Screenshot and document pointing data:

══════

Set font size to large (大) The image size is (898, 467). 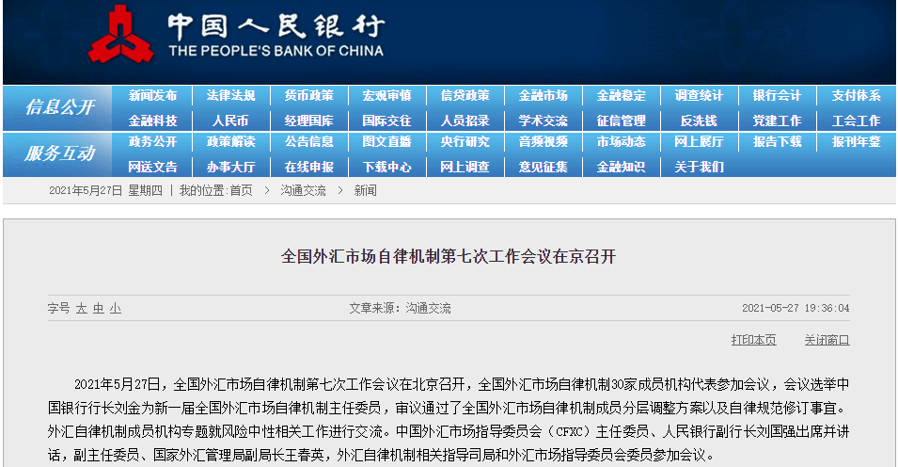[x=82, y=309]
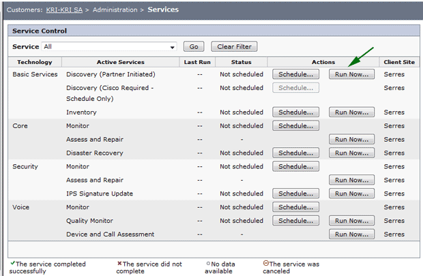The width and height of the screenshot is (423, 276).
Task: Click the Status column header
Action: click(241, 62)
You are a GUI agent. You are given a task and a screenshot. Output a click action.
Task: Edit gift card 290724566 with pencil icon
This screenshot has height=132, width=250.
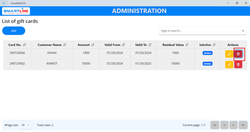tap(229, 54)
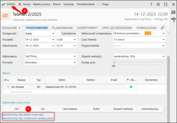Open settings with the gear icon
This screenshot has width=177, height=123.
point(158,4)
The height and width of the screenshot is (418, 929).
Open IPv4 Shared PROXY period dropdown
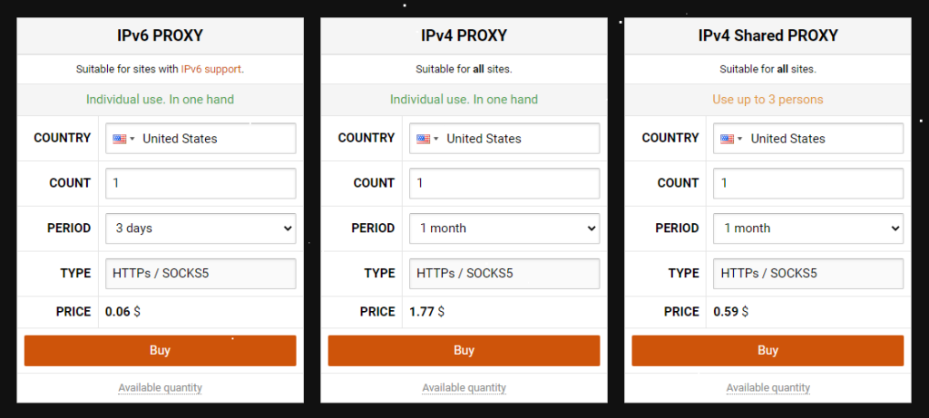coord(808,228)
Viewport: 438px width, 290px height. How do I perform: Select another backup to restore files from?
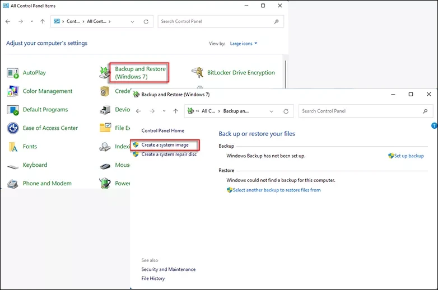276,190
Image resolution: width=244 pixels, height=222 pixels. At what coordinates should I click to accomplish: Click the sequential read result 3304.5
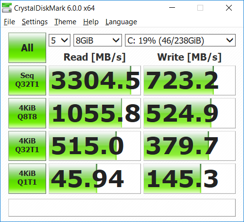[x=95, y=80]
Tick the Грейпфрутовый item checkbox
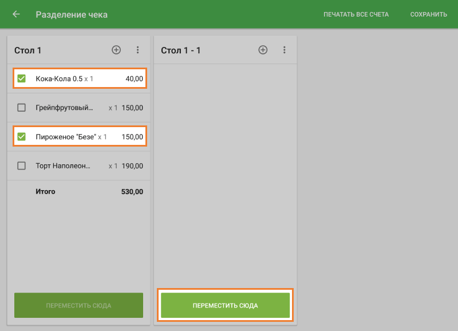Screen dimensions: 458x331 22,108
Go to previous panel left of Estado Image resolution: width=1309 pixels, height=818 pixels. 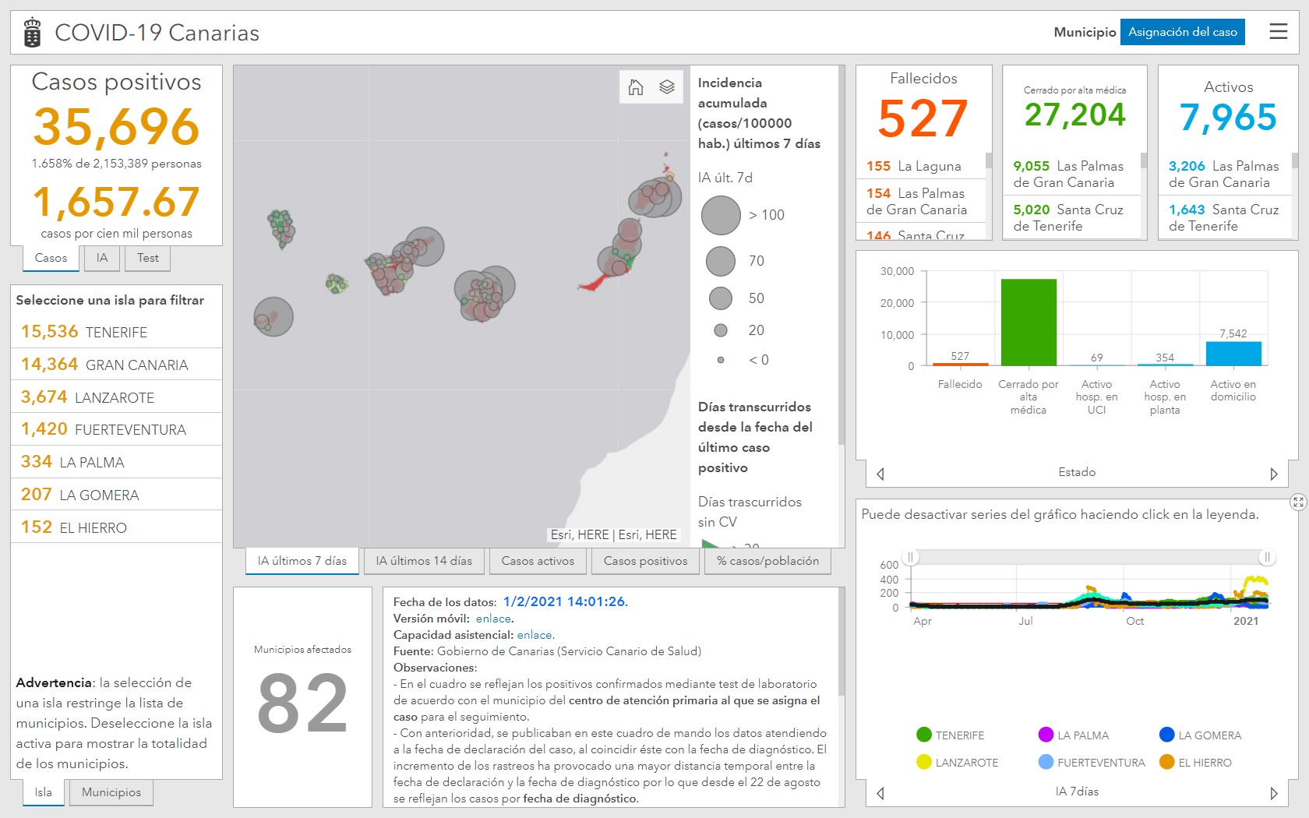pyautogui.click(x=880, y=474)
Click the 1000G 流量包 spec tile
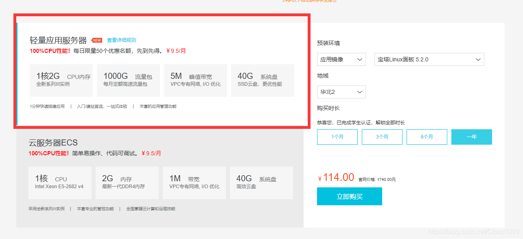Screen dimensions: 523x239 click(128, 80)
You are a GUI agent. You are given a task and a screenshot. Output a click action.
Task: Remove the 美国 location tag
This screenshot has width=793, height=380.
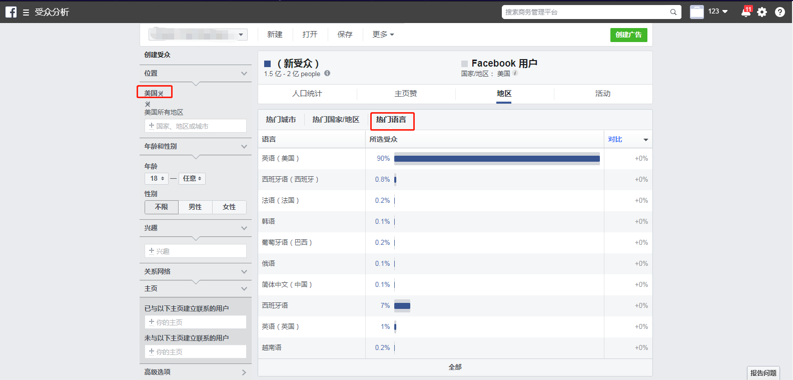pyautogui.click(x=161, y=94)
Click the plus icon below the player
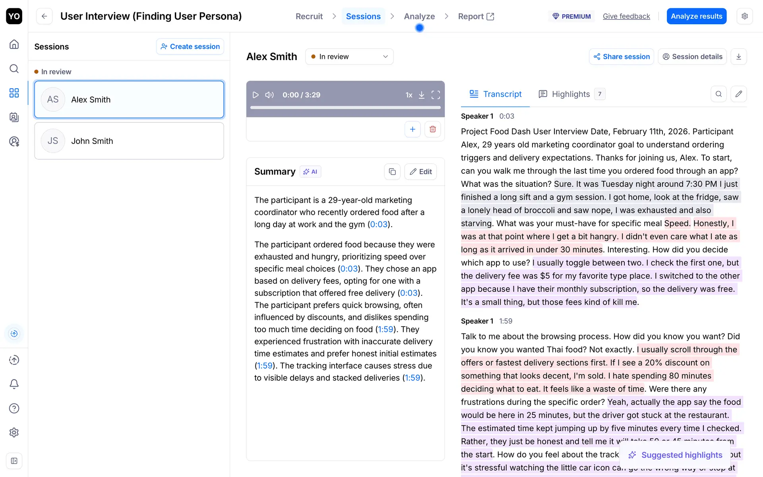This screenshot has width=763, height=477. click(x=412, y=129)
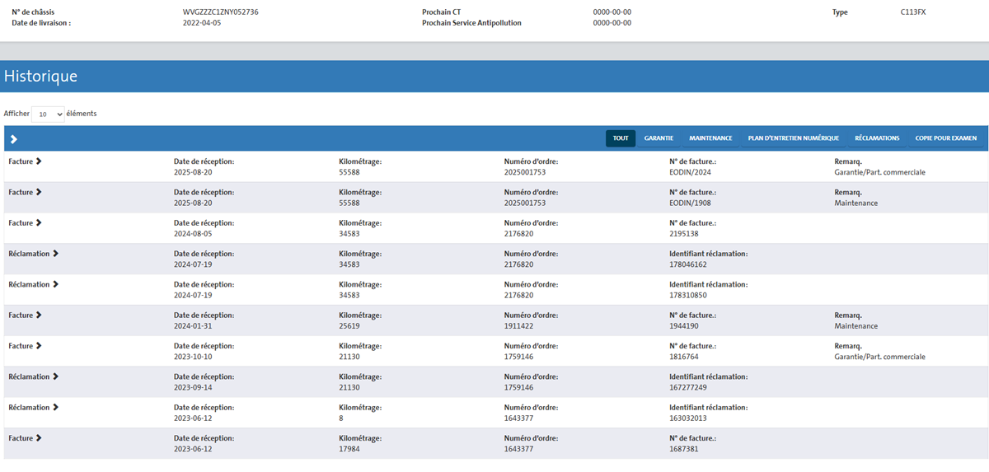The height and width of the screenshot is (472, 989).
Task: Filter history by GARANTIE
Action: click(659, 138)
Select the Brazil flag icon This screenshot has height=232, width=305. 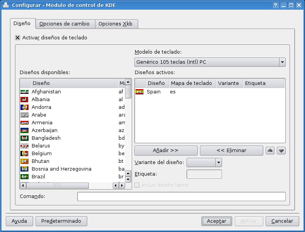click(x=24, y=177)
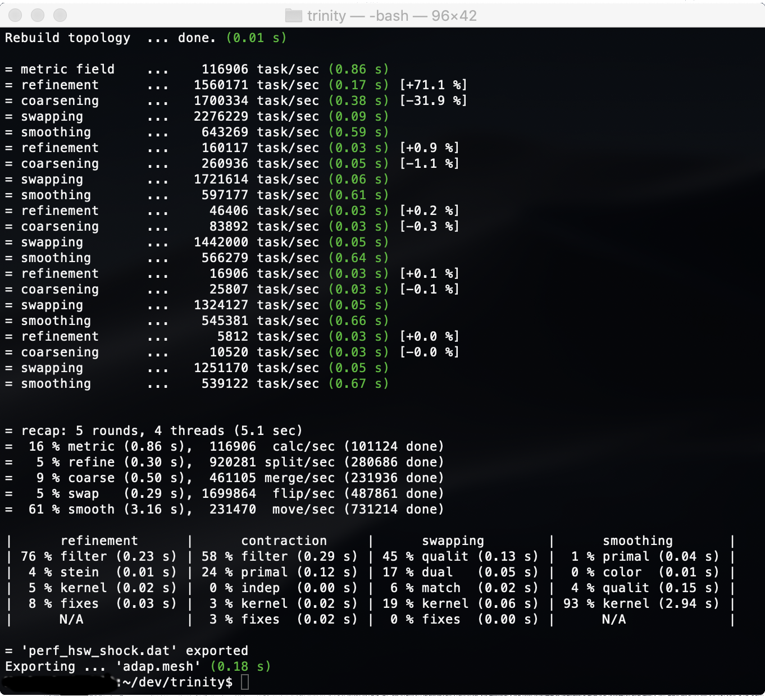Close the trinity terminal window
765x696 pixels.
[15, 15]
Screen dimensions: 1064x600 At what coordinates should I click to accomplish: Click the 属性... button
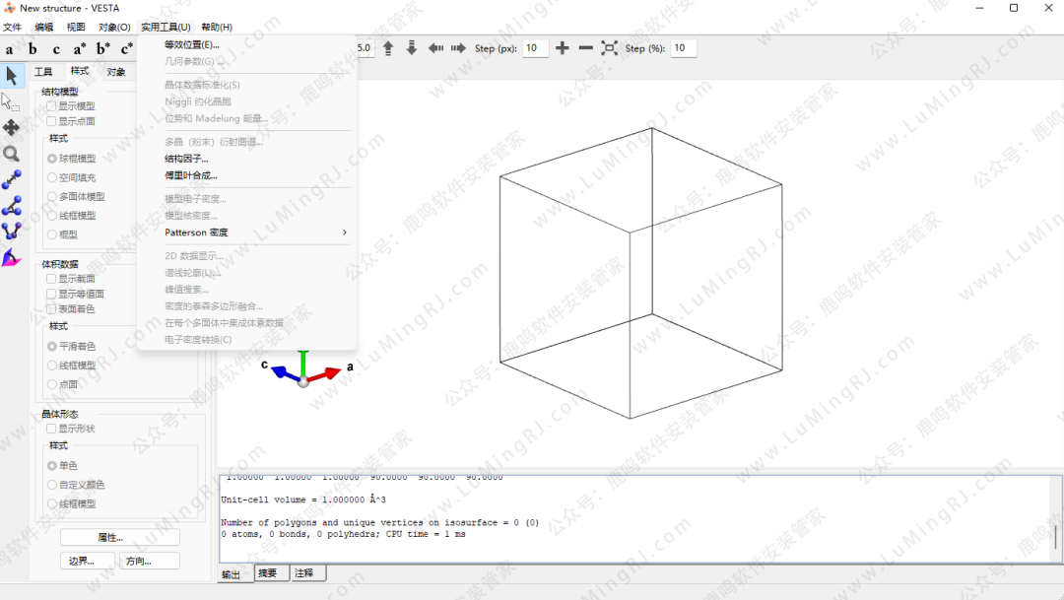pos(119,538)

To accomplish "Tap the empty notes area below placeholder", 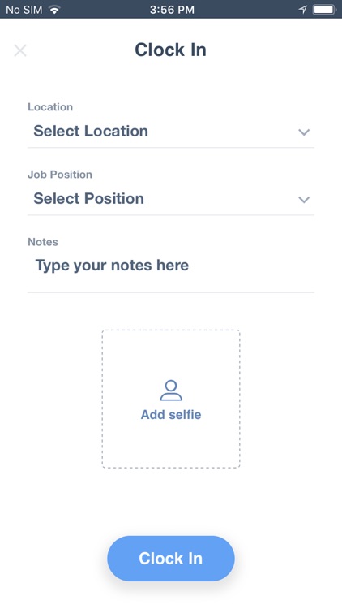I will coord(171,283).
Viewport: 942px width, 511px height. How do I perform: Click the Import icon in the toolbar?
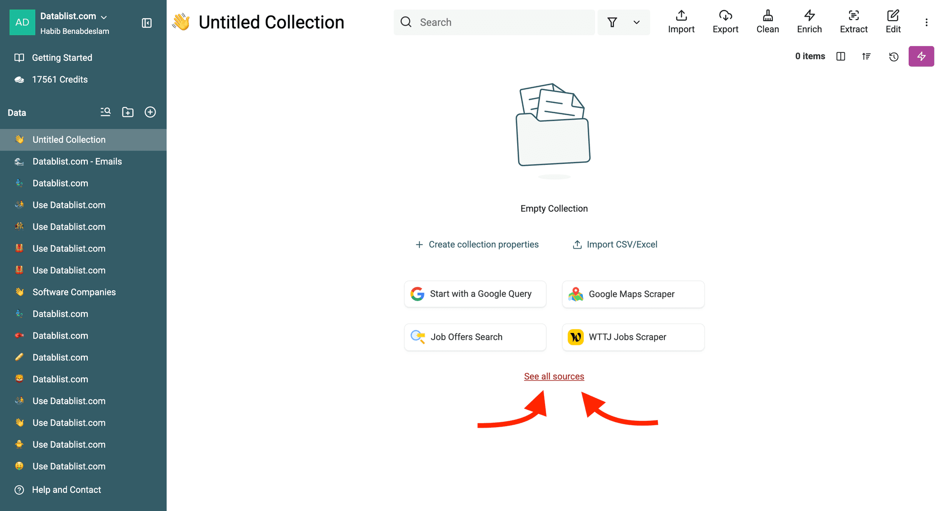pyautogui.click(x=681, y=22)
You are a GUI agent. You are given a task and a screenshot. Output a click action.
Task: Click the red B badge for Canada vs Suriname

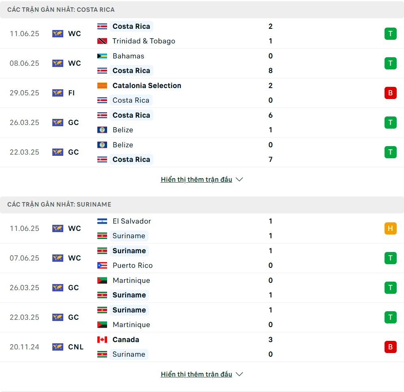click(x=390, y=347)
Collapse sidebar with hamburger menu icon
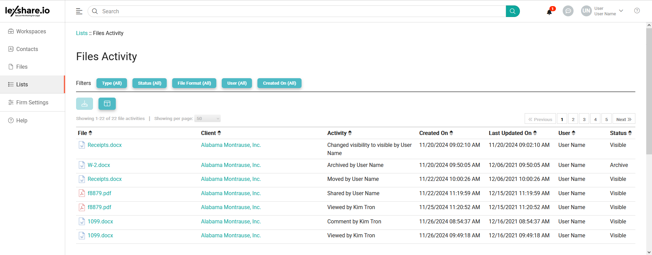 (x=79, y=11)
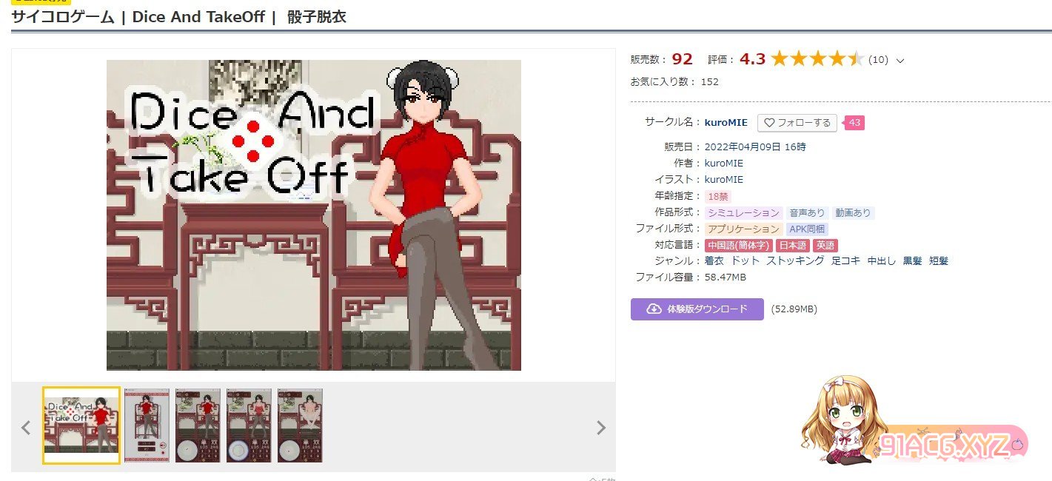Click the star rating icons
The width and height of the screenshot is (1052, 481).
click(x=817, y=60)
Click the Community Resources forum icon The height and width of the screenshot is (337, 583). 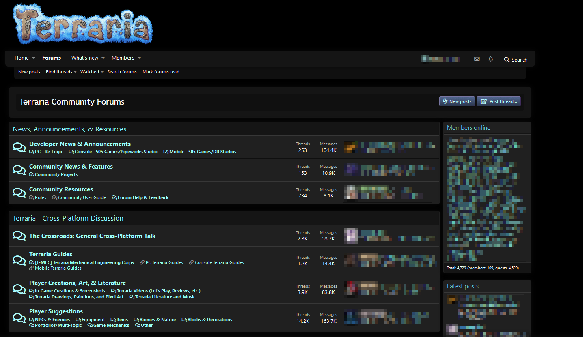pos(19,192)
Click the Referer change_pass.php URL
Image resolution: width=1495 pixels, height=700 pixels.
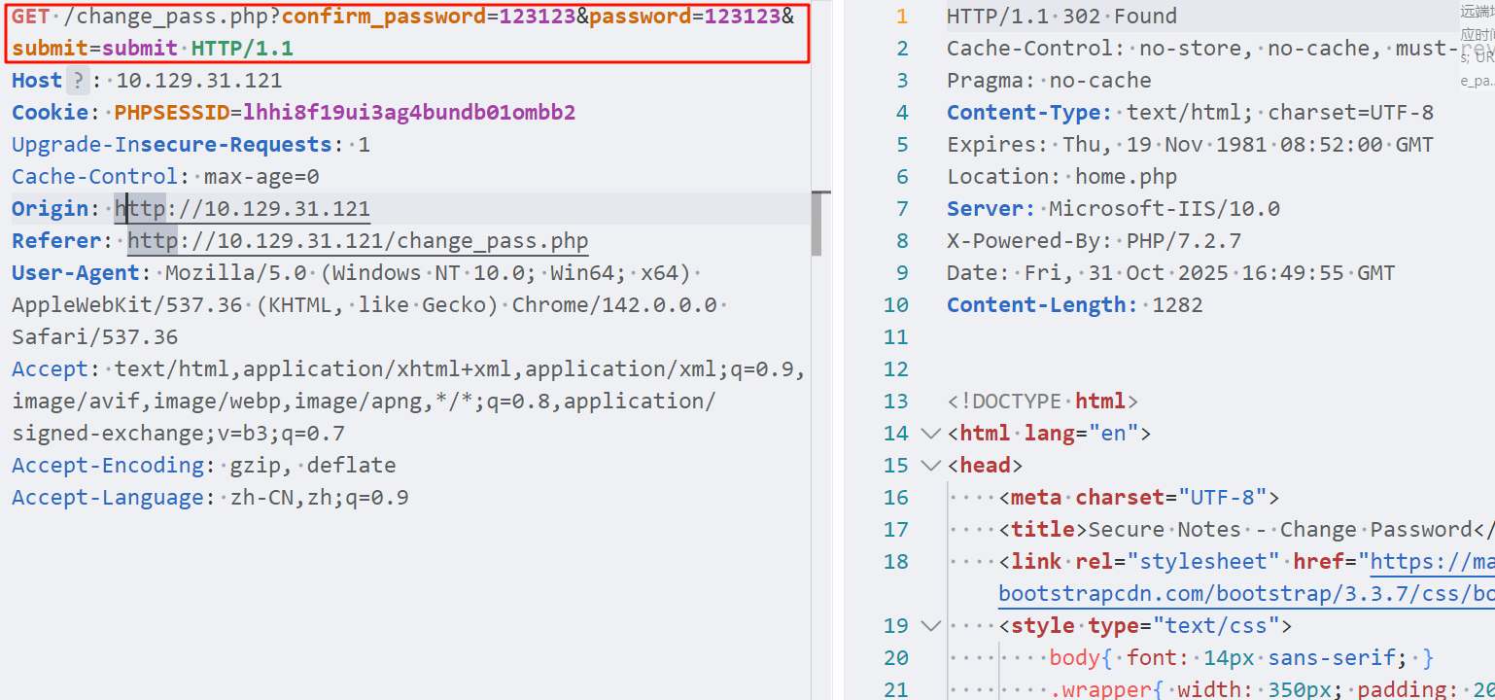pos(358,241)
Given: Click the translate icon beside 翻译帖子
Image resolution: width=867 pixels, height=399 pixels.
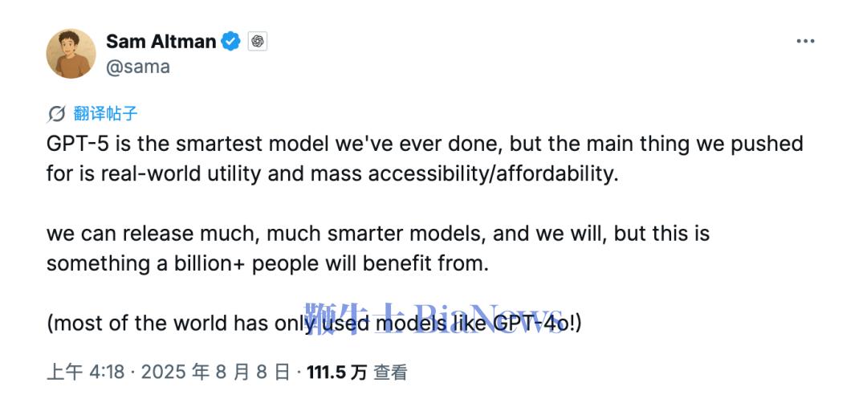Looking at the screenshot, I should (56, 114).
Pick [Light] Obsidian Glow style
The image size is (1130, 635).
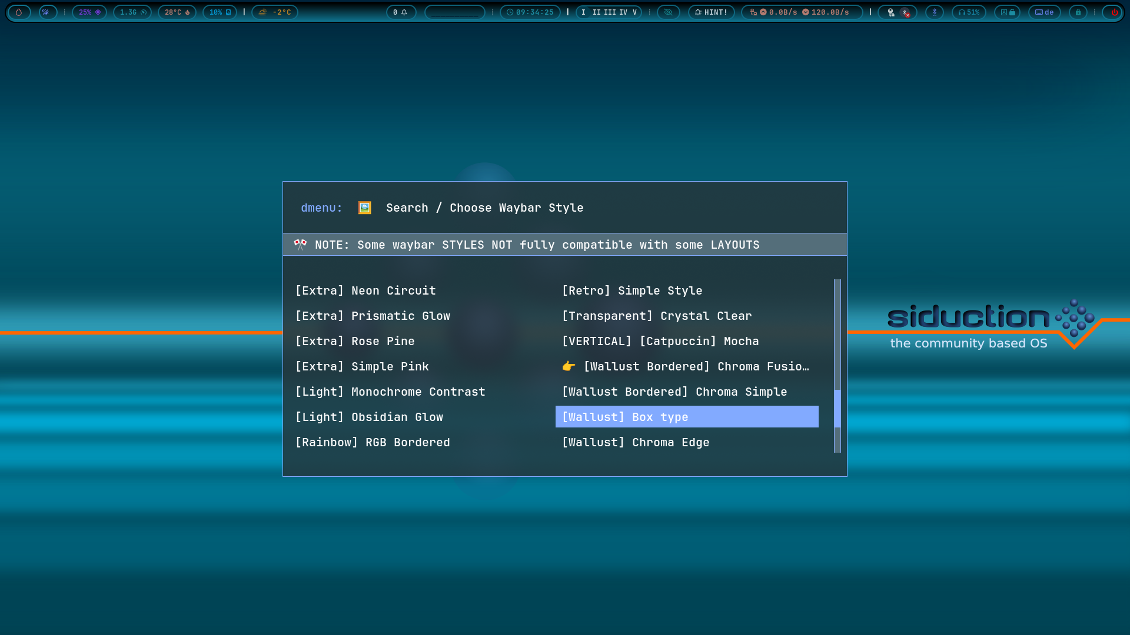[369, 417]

══════

Write out again the lines starting with the line containing "Viewport: 942px width, 511px" and going on through the line containing "click(x=390, y=347)", adding 44 to every coordinate in the answers. Leave the pictures out.

Viewport: 942px width, 511px height. How do I perform: Click the Import icon in the toolbar?
pyautogui.click(x=725, y=66)
You are a GUI agent. You are given a task and a screenshot. Output a click action.
Task: Click the red B badge for Canada vs Suriname

click(x=434, y=391)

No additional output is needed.